The guided-missile destroyer USS John S. McCain collided with the merchant vessel Alnic MC near the Straits of Malacca in the early hours, the U.S. Navy said. “Initial reports indicate John S. McCain sustained damage to her port side aft,” it said in a statement as the ship headed to port in Singapore. “There are currently 10 sailors missing and five injured… Search and rescue efforts are underway in coordination with local authorities.”
Four of the injured sailors were evacuated from the warship to a Singapore hospital by helicopter with non life-threatening injuries while the fifth did not require further medical attention, the navy said.
The destroyer was sailing under its own power after the collision with the Liberian-flagged tanker at 5:24 a.m. The ship had been heading for a routine stop in Singapore.
The vessel is named after U.S. Senator John McCain’s father and grandfather, who were both admirals in the U.S. navy. McCain said in a tweet that he and his wife “are keeping America’s sailors aboard the USS John S McCain in our prayers tonight—appreciate the work of search & rescue crews.”

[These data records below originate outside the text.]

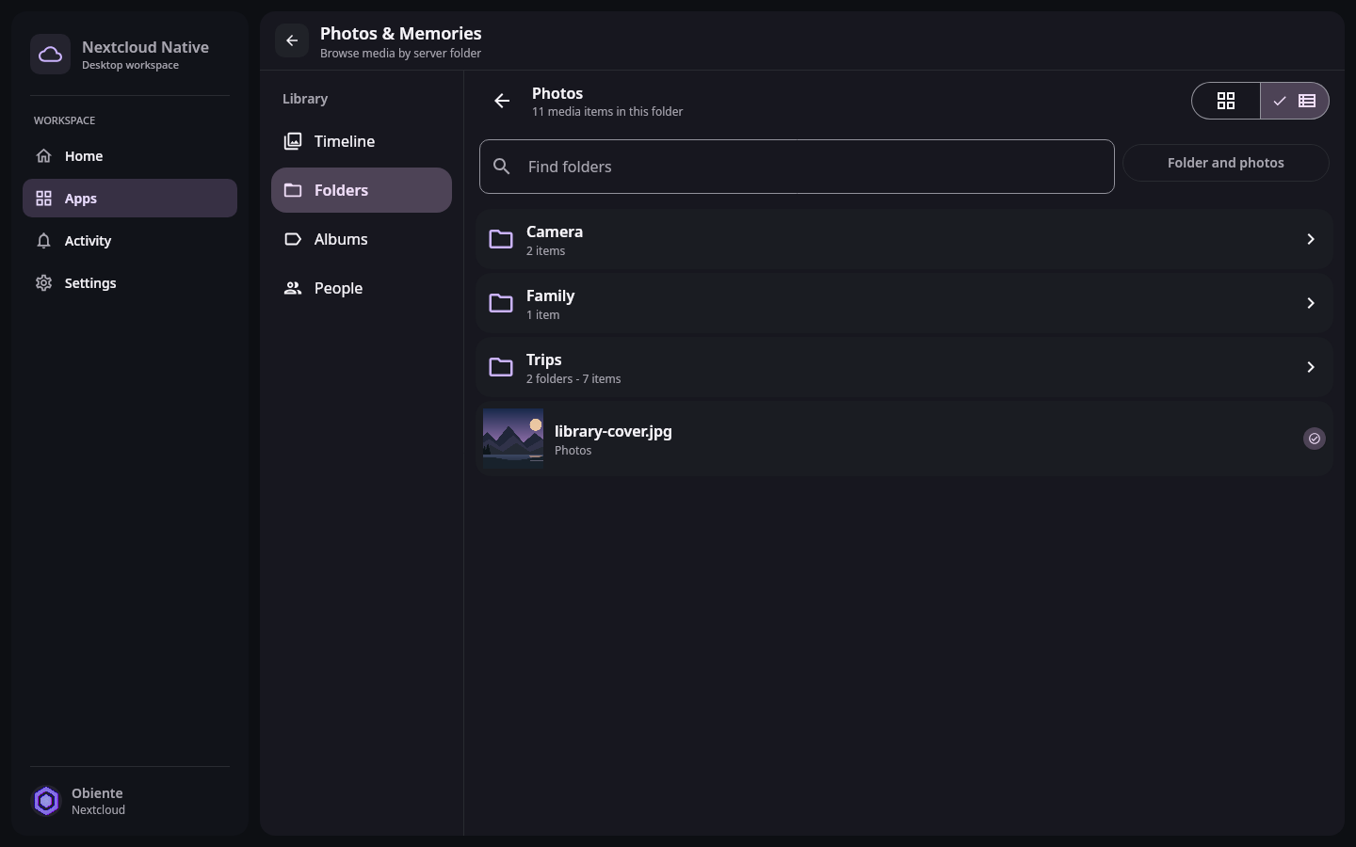
Task: Click the bell icon for Activity
Action: tap(43, 241)
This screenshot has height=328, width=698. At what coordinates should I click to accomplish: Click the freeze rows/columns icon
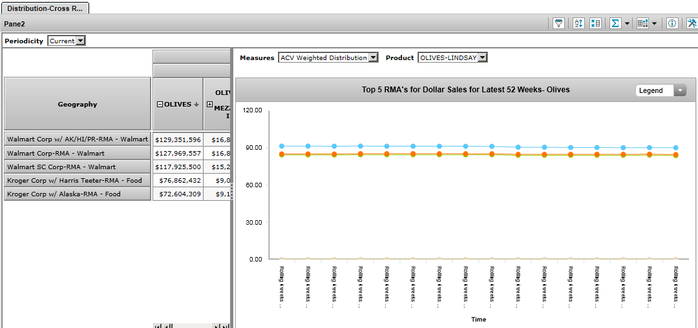595,23
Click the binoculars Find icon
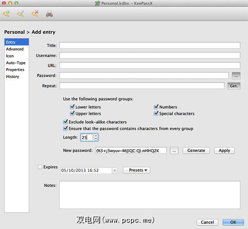Viewport: 248px width, 229px height. (49, 14)
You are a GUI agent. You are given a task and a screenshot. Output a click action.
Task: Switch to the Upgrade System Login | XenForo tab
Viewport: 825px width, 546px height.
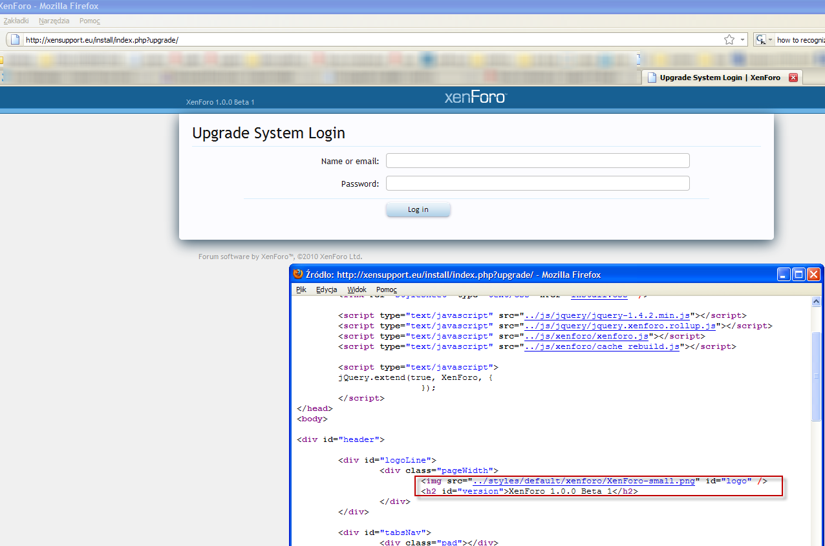pos(711,77)
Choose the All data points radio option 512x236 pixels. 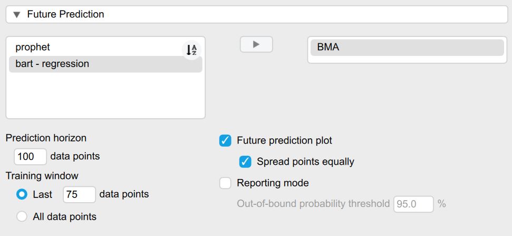[22, 216]
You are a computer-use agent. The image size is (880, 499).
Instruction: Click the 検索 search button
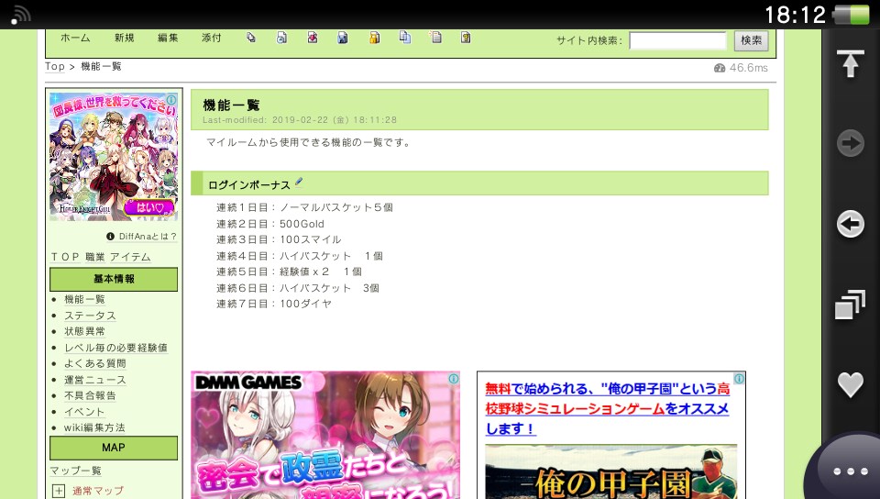tap(751, 40)
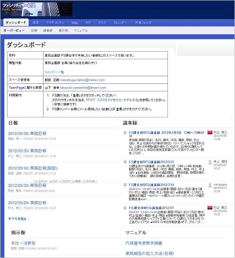Click the masatsugu-hattori email address link
This screenshot has height=258, width=235.
[82, 80]
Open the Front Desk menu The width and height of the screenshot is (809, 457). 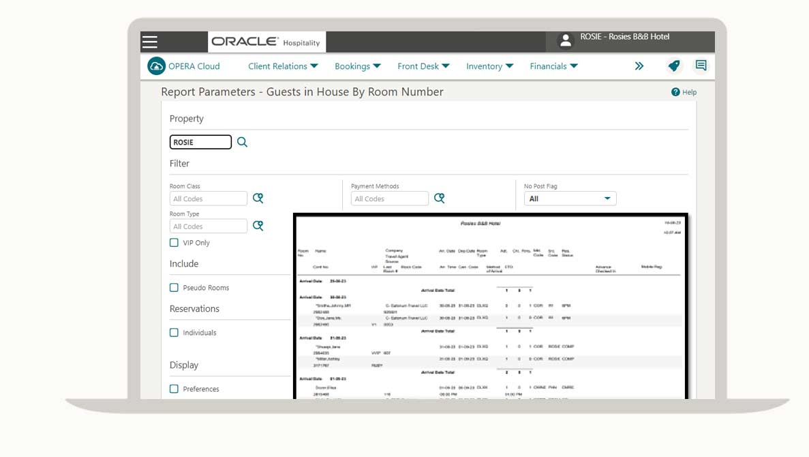[x=423, y=66]
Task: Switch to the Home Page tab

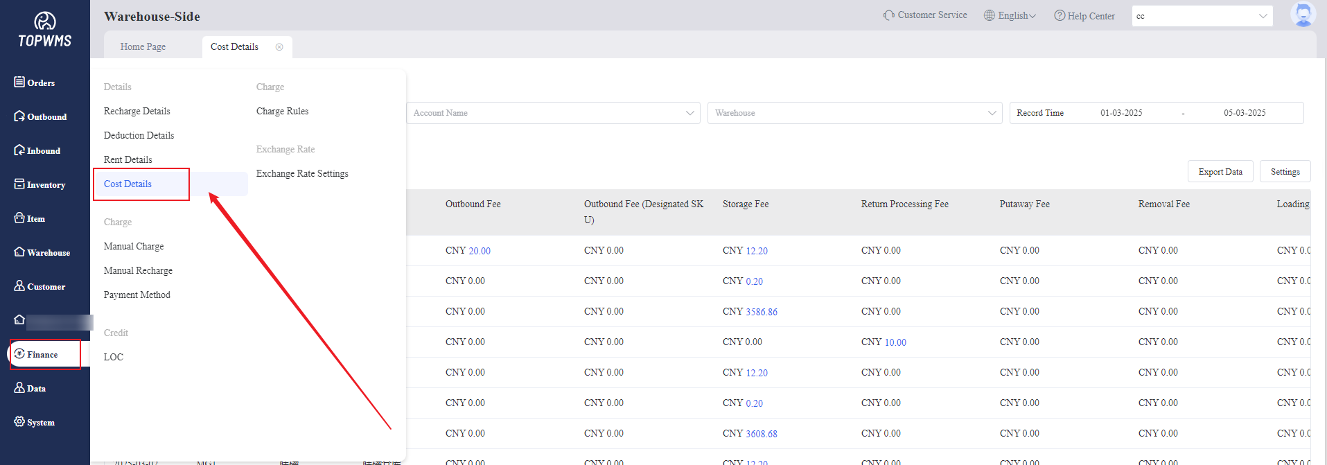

President Donald Trump initially said “that’s too bad” in response to reporters’ shouted questions about the collision, as he arrived back at the White House after a holiday. He followed up with a Tweet: “Thoughts & prayers are w/ our @USNavy sailors aboard the #USSJohnSMcCain where search & rescue efforts are underway.”

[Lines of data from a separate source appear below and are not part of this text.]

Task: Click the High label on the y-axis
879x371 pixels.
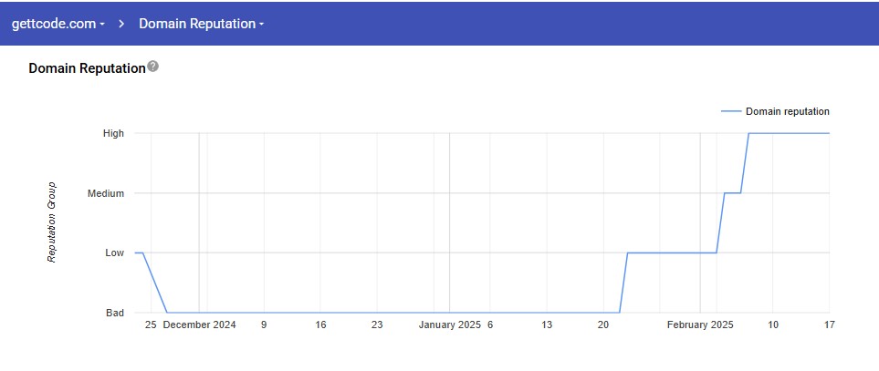Action: click(x=113, y=133)
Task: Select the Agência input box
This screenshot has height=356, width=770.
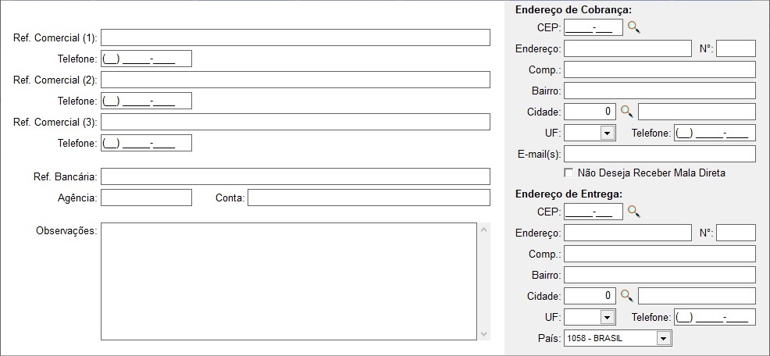Action: click(x=146, y=198)
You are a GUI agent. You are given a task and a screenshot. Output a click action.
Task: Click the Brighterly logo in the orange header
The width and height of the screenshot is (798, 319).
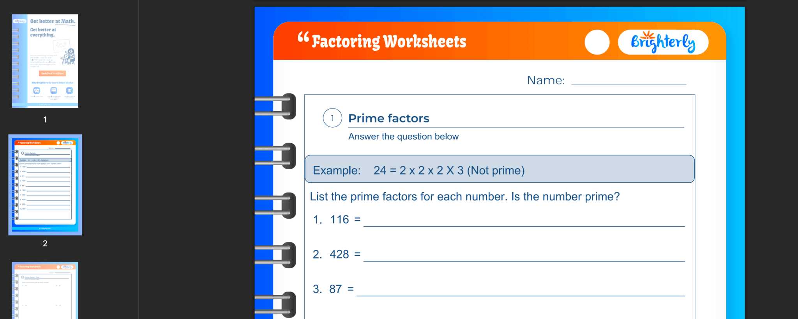(663, 42)
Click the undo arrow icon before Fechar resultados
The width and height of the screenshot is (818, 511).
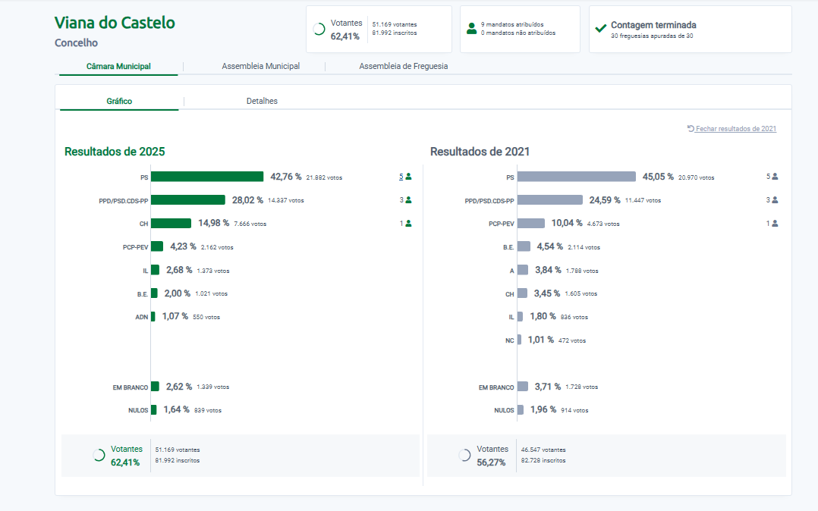(x=691, y=129)
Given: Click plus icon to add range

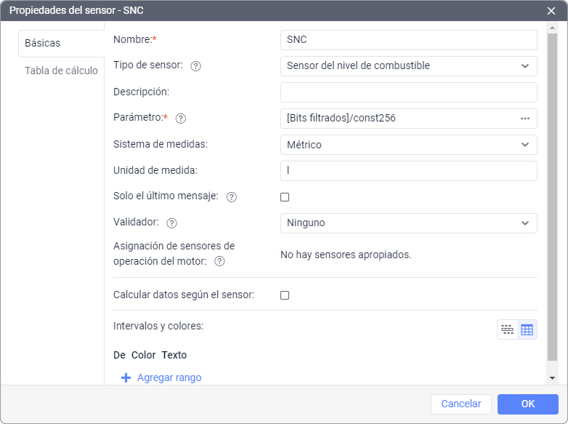Looking at the screenshot, I should pyautogui.click(x=126, y=378).
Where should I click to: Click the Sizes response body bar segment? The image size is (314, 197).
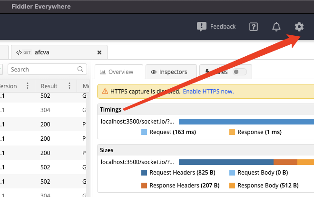pyautogui.click(x=305, y=162)
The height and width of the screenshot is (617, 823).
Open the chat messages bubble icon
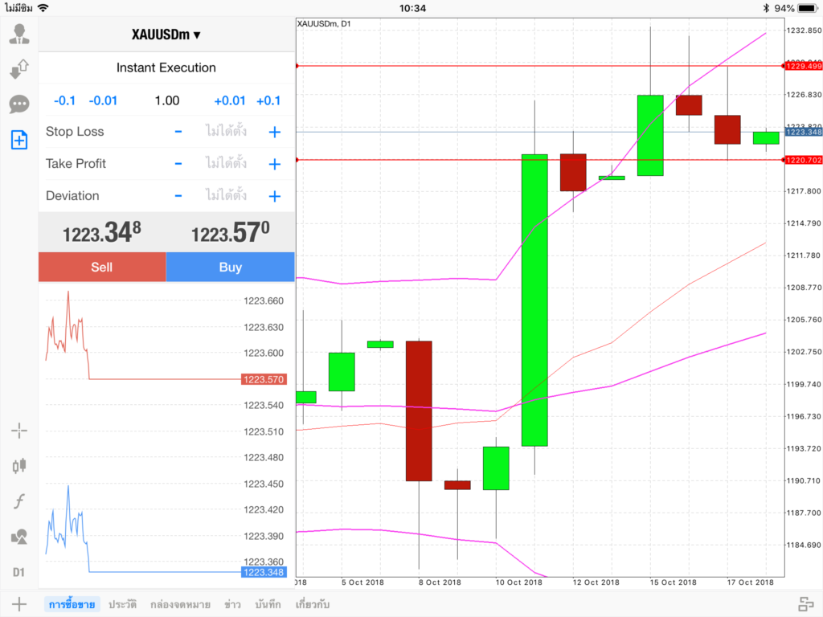(x=19, y=104)
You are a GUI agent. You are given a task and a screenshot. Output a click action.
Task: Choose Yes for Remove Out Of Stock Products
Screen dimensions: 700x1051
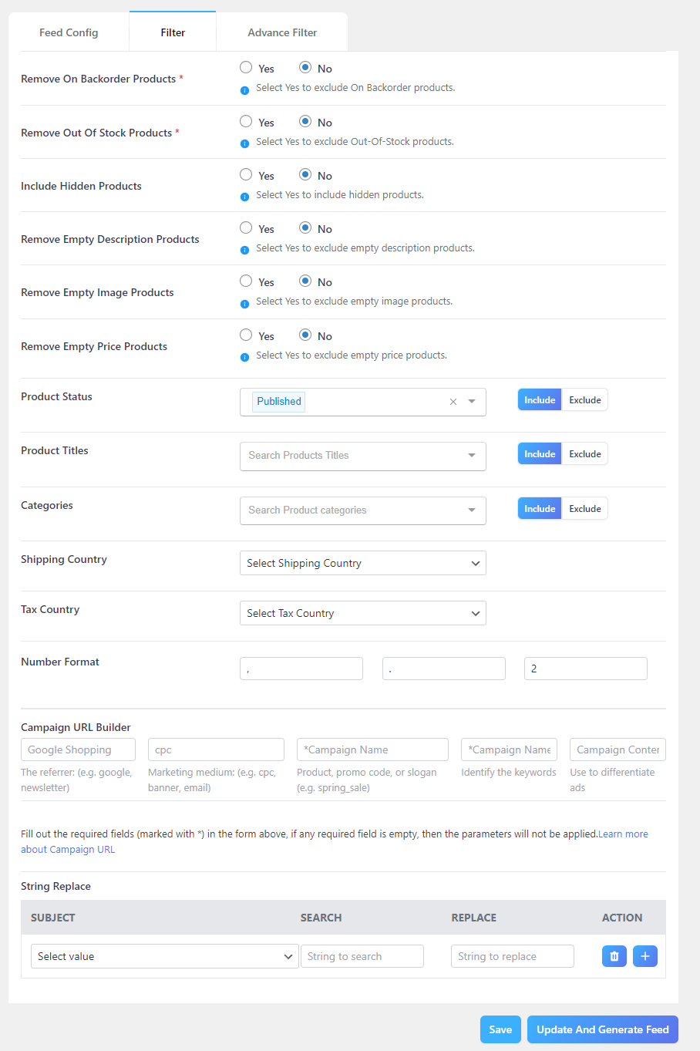click(246, 122)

It was the second recent collision involving a U.S. warship after seven sailors died in June when the destroyer USS Fitzgerald collided with a Philippine-flagged cargo ship in a busy channel in Japan.

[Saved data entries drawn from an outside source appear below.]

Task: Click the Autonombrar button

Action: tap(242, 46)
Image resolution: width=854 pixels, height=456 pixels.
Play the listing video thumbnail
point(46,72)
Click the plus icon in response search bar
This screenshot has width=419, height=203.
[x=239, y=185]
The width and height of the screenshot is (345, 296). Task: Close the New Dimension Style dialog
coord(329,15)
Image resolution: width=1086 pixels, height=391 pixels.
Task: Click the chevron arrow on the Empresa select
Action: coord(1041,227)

After the latest incident on Monday, a major search and rescue operation was launched. Singapore sent three tugboats, and four navy and police coastguard vessels while Malaysia—whose southern Johor state was close to the collision—deployed eight ships and said it was going to send aircraft to help in the search.
A U.S. helicopter was taking part in the search and two other American aircraft were expected to arrive soon, the navy said.
The ship involved in the accident is a Liberian-flagged tanker used for transporting oil and chemicals and weighing over 30,000 tons, according to industry website Marine Traffic. The tanker sustained some damage but no crew were injured, Singapore’s Maritime and Port Authority said. There were no reports of oil pollution and maritime traffic in Singapore waters was unaffected, it said.
In the June accident, the collision happened in a busy channel not far from Yokosuka, a gateway to container ports in the Japanese capital Tokyo and nearby Yokohama. The dead sailors, aged 19 to 37, were found by divers in flooded sleeping berths a day after the collision tore a huge gash in the side of the Fitzgerald.
A senior admiral announced last week that the commander of the destroyer and several other officers were relieved of their duties aboard their ship over the incident. Both the USS John S. McCain and USS Fitzgerald are part of the U.S. Seventh Fleet, based in Yokosuka.